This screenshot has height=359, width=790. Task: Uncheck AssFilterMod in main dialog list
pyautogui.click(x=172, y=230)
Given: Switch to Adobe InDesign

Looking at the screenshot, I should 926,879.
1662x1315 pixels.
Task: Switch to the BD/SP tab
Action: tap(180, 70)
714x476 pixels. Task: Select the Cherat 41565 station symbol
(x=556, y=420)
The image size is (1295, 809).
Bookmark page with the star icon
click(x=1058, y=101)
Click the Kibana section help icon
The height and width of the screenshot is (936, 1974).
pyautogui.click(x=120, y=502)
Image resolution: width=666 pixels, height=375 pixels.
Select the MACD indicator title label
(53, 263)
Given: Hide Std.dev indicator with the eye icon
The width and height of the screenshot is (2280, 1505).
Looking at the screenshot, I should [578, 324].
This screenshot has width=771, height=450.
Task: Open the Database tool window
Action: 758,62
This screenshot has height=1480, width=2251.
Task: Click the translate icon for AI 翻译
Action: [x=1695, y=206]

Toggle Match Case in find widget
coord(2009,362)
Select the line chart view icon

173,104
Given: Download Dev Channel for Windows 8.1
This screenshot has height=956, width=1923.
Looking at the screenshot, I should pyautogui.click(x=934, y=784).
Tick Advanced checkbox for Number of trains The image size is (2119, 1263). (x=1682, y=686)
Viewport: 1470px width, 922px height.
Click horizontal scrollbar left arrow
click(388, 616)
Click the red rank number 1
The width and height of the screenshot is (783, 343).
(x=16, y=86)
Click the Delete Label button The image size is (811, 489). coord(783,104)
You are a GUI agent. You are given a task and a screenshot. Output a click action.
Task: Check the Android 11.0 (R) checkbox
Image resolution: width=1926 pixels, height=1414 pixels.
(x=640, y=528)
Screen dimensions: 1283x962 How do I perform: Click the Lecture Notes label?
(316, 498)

────────────────────────────────────────

From the records above, reproduce exactly the lines from the one with "Given: Switch to Adobe InDesign" to the one with "Click the Kibana section help icon", both included, and no others.

Given: Switch to Adobe InDesign

Looking at the screenshot, I should 926,879.
1662x1315 pixels.
Task: Switch to the BD/SP tab
Action: tap(180, 70)
714x476 pixels. Task: Select the Cherat 41565 station symbol
(x=556, y=420)
The image size is (1295, 809).
Bookmark page with the star icon
click(x=1058, y=101)
Click the Kibana section help icon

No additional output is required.